I have an old HDFS/Spark cluster, and a new HDFS/Spark cluster, set up nearly identically, both with kerberos authentication enabled.
The old cluster is running on CentOS 07, and the new cluster is installed on RHEL 8.4. Jupyterhub is installed on an edge node on each cluster, and the config files for Jupyterhub are nearly identical, the only difference being that they point to slightly different folders because the path has different versions of software.

On the old cluster, using Python in Jupyter, we use os.system(kinit -kt user.keytab) to authenticate to HDFS, and from there, we can use os.system to run HDFS commands to view, move, or write files within HDFS.

On the new cluster, we can successfully invoke a keytab using os.system. I can run klist to verify my keytab is being seen, but when I try to interact with HDFS (and spark for that matter), I get an error that indicates my keytab is not good, with the error:

WARN ipc.Client: Exception encountered while connecting to the server : org.apache.hadoop.security.AccessControlException: Client cannot authenticate via:[TOKEN, KERBEROS]
ls: DestHost:destPort namenode.mylocation.local:8020 , LocalHost:localPort edgenode.mylocation.local/10.200.216.101:0. Failed on local exception: java.io.IOException: org.apache.hadoop.security.AccessControlException: Client cannot authenticate via:[TOKEN, KERBEROS]

This would be with HDFS commands that work fine from the terminal for my keytab.

I can get the same results if I use ! in Juptyerhub.
HOWEVER: I can run the same code as straight python successfully from the terminal on the new cluster. Running the code in the terminal using jupyterhub to run the notebook has gotten mixed results. For some things it works, for other things, I have to put the juptyerhub command string in a bash script, and the bash script will work, but not invoking the notebook directly.

I have tried so many different approaches.

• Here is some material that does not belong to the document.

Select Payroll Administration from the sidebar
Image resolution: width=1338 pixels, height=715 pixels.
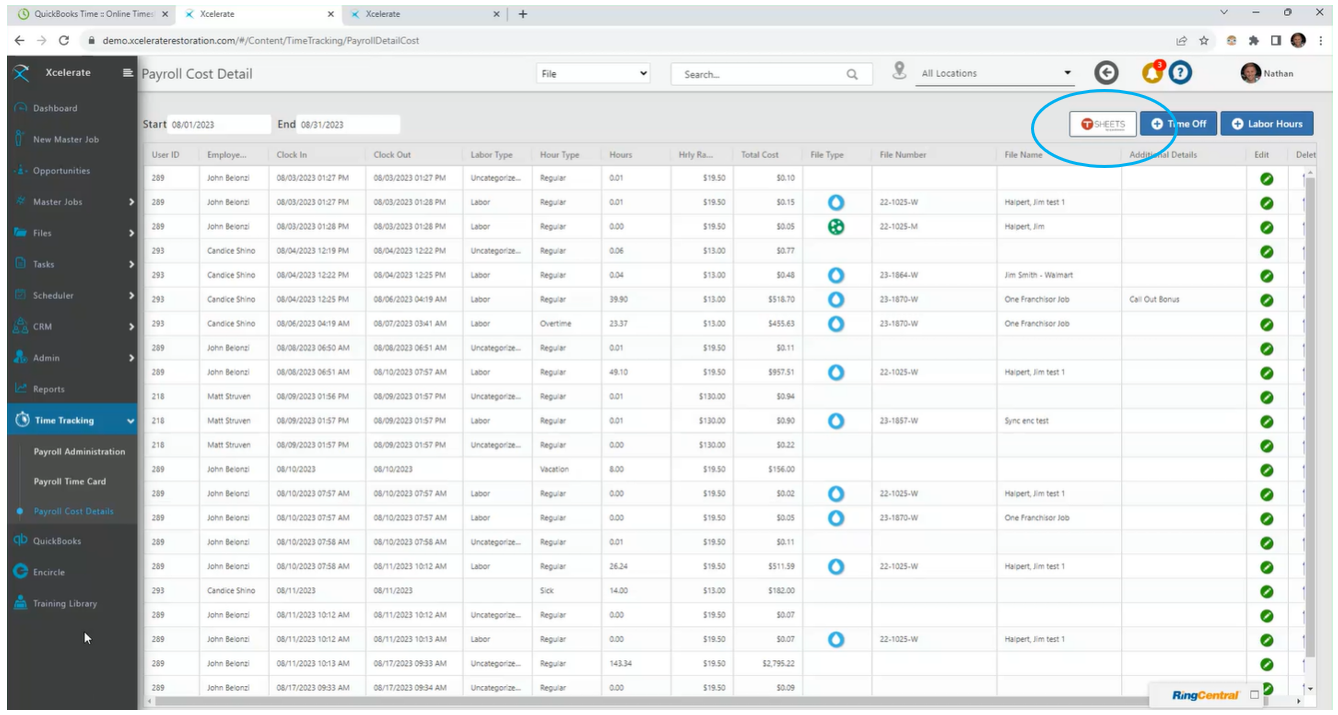pyautogui.click(x=81, y=451)
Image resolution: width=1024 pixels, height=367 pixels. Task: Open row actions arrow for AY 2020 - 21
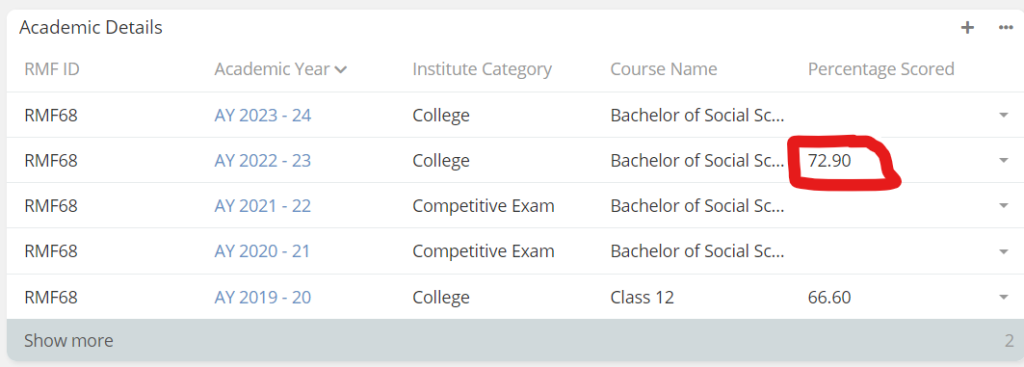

I have made sure the full path to the keytab is readable by everything. I have made sure all the environmental variables are similar (again, different versions, slightly different locations for some things because of OS). I have made sure the krb5 packages are installed on the new system. All the relevant python packages are installed on the new system.

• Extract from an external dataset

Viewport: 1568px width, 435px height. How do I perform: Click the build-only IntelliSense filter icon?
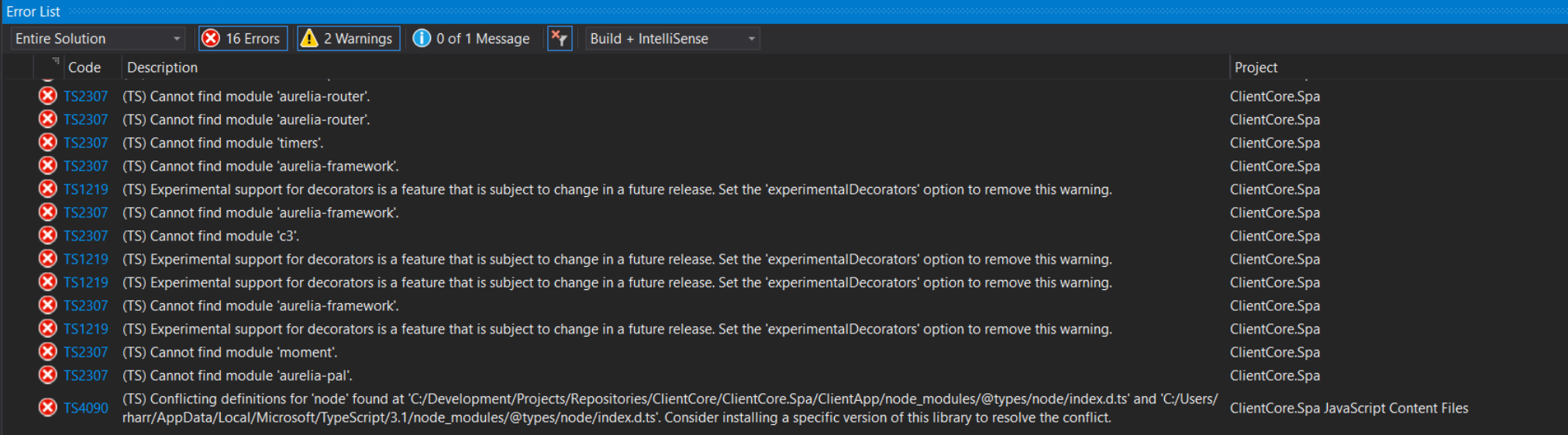[x=560, y=39]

I could write about 3 more pages about what I’ve tried that also didn’t work. Any suggestions for a solution would be greatly appricated.
Thanks,
Eric

What Spawner and Authenticator are you using, and what version of JupyterHub?

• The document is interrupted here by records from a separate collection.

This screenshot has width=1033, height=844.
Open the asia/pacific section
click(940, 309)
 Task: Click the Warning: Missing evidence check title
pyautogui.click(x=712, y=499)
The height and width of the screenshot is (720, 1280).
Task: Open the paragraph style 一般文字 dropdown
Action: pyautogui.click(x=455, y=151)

This sounds like perhaps there is some environment set up in shell profiles that you are relying on. Often, the best way to get user environments to look the most like a regular login is to invoke a login shell as part of the startup.

This often looks like:

#!/bin/bash -l
# ^ `-l` means login shell - source profile files, etc.
exec jupyterhub-singleuser "$@"

Put that script somewhere, e.g. /usr/local/bin/jupyterhub-singleuser-login

and then tell JupyterHub to launch that instead:

c.Spawner.cmd = "/usr/local/bin/jupyterhub-singleuser-login"

But if this has to do with things like opening PAM sessions, it’s not as easily tractable. You can try c.PAMAuthenticator.open_sessions = True but this often doesn’t work in nontrivial cases.

1 Like

Thanks for the suggestions. Unfortunately these approaches didn’t work.

I did find a work-around solution, and through this, I think I found another important clue which may or may not be Jupyter related.

The solution was to use krbcontext in Python, and work with HDFS within that context.
In declaring the krbcontext, it wasn’t enough to define a kerberos principal and keytab, but I also had to define a kerberos cache file. On our old cluster, a kerberos cache file would be generated automatically in the /tmp folder when we invoked keytabs from Jupyter. If I klist from terminal, the cache files get generated on the new cluster, but it appears something is keeping Jupyterhub from generating these cache files, and thereby, not allowing code in Jupyter to work with kerberized resources.

I’m adding my code example here if anyone else is looking for a similar solution:

with krbcontext(using_keytab=True,
                    principal='ericbrow@MYLOCATION.LOCAL',
                    keytab_file='/home/ericbrow@mylocation.local/ericbrow.keytab',
                    ccache_file='/tmp/krb5cc_juptest'):
          pass